→ **TO DO**
Restate the entries word for word, leaving nothing out.

_ _ _ _

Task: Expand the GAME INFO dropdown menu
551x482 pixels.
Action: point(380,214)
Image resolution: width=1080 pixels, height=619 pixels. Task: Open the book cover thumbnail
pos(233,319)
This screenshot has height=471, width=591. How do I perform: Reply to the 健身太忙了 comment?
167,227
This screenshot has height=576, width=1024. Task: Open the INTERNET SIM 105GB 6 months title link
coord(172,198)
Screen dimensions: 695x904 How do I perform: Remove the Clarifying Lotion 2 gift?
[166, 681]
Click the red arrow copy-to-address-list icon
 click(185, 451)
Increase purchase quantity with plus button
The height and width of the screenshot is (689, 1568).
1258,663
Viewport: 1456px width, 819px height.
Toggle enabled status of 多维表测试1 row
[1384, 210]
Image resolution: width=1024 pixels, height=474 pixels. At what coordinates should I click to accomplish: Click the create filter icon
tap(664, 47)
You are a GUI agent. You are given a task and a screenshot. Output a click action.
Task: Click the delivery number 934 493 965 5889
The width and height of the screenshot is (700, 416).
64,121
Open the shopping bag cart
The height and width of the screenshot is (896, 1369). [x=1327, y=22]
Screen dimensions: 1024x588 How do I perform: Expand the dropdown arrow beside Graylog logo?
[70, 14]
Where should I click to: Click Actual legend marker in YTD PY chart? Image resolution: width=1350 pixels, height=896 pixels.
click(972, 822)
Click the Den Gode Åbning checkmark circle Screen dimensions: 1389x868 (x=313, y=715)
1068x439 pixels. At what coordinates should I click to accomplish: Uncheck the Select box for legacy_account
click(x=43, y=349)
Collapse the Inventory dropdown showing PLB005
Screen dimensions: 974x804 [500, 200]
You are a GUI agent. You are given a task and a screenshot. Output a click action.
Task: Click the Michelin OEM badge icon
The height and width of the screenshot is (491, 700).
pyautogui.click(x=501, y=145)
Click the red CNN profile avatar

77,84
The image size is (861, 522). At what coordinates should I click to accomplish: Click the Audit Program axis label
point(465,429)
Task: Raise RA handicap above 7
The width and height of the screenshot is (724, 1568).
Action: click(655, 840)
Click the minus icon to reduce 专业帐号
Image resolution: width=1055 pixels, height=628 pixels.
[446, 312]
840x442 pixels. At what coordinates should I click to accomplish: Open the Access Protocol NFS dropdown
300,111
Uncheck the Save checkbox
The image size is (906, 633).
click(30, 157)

_ _ _ _

→ **SOLVED EXERCISE**
Task: Expand the GAME INFO dropdown menu
551x482 pixels.
Action: point(380,214)
Image resolution: width=1080 pixels, height=619 pixels. Task: Open the book cover thumbnail
pos(233,319)
This screenshot has height=471, width=591. How do I perform: Reply to the 健身太忙了 comment?
167,227
This screenshot has height=576, width=1024. Task: Open the INTERNET SIM 105GB 6 months title link
coord(172,198)
Screen dimensions: 695x904 How do I perform: Remove the Clarifying Lotion 2 gift?
[166, 681]
Click the red arrow copy-to-address-list icon
 click(185, 451)
Increase purchase quantity with plus button
The height and width of the screenshot is (689, 1568).
1258,663
Viewport: 1456px width, 819px height.
Toggle enabled status of 多维表测试1 row
[1384, 210]
Image resolution: width=1024 pixels, height=474 pixels. At what coordinates should I click to accomplish: Click the create filter icon
tap(664, 47)
You are a GUI agent. You are given a task and a screenshot. Output a click action.
Task: Click the delivery number 934 493 965 5889
The width and height of the screenshot is (700, 416).
64,121
Open the shopping bag cart
The height and width of the screenshot is (896, 1369). [x=1327, y=22]
Screen dimensions: 1024x588 How do I perform: Expand the dropdown arrow beside Graylog logo?
[70, 14]
Where should I click to: Click Actual legend marker in YTD PY chart? Image resolution: width=1350 pixels, height=896 pixels.
click(972, 822)
Click the Den Gode Åbning checkmark circle Screen dimensions: 1389x868 (x=313, y=715)
1068x439 pixels. At what coordinates should I click to accomplish: Uncheck the Select box for legacy_account
click(x=43, y=349)
Collapse the Inventory dropdown showing PLB005
Screen dimensions: 974x804 [500, 200]
You are a GUI agent. You are given a task and a screenshot. Output a click action.
Task: Click the Michelin OEM badge icon
The height and width of the screenshot is (491, 700).
pyautogui.click(x=501, y=145)
Click the red CNN profile avatar

77,84
The image size is (861, 522). At what coordinates should I click to accomplish: Click the Audit Program axis label
point(465,429)
Task: Raise RA handicap above 7
The width and height of the screenshot is (724, 1568).
Action: click(655, 840)
Click the minus icon to reduce 专业帐号
Image resolution: width=1055 pixels, height=628 pixels.
[446, 312]
840x442 pixels. At what coordinates should I click to accomplish: Open the Access Protocol NFS dropdown
300,111
Uncheck the Save checkbox
The image size is (906, 633).
click(30, 157)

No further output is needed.